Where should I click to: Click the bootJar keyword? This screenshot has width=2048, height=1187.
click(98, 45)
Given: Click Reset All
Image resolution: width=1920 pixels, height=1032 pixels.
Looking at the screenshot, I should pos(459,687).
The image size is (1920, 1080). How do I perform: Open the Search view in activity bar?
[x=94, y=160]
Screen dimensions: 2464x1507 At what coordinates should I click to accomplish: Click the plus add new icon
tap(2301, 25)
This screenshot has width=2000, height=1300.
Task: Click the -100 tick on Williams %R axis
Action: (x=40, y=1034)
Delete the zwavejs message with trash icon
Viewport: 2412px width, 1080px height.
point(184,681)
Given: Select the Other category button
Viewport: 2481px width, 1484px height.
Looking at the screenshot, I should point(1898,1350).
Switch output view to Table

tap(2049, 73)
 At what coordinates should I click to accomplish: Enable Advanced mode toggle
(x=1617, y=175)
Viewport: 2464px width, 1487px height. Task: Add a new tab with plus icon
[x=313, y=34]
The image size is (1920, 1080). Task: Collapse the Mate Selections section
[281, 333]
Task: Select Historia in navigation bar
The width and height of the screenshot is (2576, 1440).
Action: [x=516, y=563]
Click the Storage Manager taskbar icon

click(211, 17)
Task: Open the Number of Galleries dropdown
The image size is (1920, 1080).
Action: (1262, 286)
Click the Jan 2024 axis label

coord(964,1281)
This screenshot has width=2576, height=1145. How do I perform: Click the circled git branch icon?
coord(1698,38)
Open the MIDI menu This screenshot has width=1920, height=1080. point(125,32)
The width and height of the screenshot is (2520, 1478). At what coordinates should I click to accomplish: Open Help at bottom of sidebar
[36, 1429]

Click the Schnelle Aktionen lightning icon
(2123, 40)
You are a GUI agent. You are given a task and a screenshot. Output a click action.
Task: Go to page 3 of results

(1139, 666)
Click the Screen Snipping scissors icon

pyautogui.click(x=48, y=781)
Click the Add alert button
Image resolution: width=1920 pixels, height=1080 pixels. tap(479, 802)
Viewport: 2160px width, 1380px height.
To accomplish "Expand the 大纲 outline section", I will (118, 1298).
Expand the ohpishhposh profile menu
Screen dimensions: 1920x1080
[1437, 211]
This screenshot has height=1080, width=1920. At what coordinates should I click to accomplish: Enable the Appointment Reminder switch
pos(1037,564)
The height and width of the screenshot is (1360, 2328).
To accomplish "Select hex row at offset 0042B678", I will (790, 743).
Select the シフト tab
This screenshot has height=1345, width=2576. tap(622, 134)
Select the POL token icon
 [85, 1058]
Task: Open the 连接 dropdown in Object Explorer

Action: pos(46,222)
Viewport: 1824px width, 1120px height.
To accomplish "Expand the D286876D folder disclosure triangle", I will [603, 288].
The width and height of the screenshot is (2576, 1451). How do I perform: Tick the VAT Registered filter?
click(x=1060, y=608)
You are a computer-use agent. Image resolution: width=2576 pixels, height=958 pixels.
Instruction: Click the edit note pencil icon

=======

▸ **Your instructions**
All of the lines above need to be given again exactly.

▸ **Response below**
Where should I click to: Click the bootJar keyword? This screenshot has width=2048, height=1187.
click(98, 45)
Given: Click Reset All
Image resolution: width=1920 pixels, height=1032 pixels.
Looking at the screenshot, I should pos(459,687).
The image size is (1920, 1080). How do I perform: Open the Search view in activity bar?
[x=94, y=160]
Screen dimensions: 2464x1507 At what coordinates should I click to accomplish: Click the plus add new icon
tap(2301, 25)
This screenshot has width=2000, height=1300.
Task: Click the -100 tick on Williams %R axis
Action: (x=40, y=1034)
Delete the zwavejs message with trash icon
Viewport: 2412px width, 1080px height.
point(184,681)
Given: Select the Other category button
Viewport: 2481px width, 1484px height.
Looking at the screenshot, I should point(1898,1350).
Switch output view to Table

tap(2049, 73)
 At what coordinates should I click to accomplish: Enable Advanced mode toggle
(x=1617, y=175)
Viewport: 2464px width, 1487px height. Task: Add a new tab with plus icon
[x=313, y=34]
The image size is (1920, 1080). Task: Collapse the Mate Selections section
[281, 333]
Task: Select Historia in navigation bar
The width and height of the screenshot is (2576, 1440).
Action: [x=516, y=563]
Click the Storage Manager taskbar icon

click(211, 17)
Task: Open the Number of Galleries dropdown
The image size is (1920, 1080).
Action: (1262, 286)
Click the Jan 2024 axis label

coord(964,1281)
This screenshot has width=2576, height=1145. How do I perform: Click the circled git branch icon?
coord(1698,38)
Open the MIDI menu This screenshot has width=1920, height=1080. point(125,32)
The width and height of the screenshot is (2520, 1478). At what coordinates should I click to accomplish: Open Help at bottom of sidebar
[36, 1429]

Click the Schnelle Aktionen lightning icon
(2123, 40)
You are a GUI agent. You are given a task and a screenshot. Output a click action.
Task: Go to page 3 of results

(1139, 666)
Click the Screen Snipping scissors icon

pyautogui.click(x=48, y=781)
Click the Add alert button
Image resolution: width=1920 pixels, height=1080 pixels. tap(479, 802)
Viewport: 2160px width, 1380px height.
To accomplish "Expand the 大纲 outline section", I will (118, 1298).
Expand the ohpishhposh profile menu
Screen dimensions: 1920x1080
[1437, 211]
This screenshot has height=1080, width=1920. At what coordinates should I click to accomplish: Enable the Appointment Reminder switch
pos(1037,564)
The height and width of the screenshot is (1360, 2328).
To accomplish "Select hex row at offset 0042B678", I will (790, 743).
Select the シフト tab
This screenshot has height=1345, width=2576. tap(622, 134)
Select the POL token icon
 [85, 1058]
Task: Open the 连接 dropdown in Object Explorer

Action: pos(46,222)
Viewport: 1824px width, 1120px height.
To accomplish "Expand the D286876D folder disclosure triangle", I will [603, 288].
The width and height of the screenshot is (2576, 1451). How do I perform: Tick the VAT Registered filter?
click(x=1060, y=608)
You are a computer-use agent. Image resolution: width=2576 pixels, height=958 pixels.
Instruction: Click the edit note pencil icon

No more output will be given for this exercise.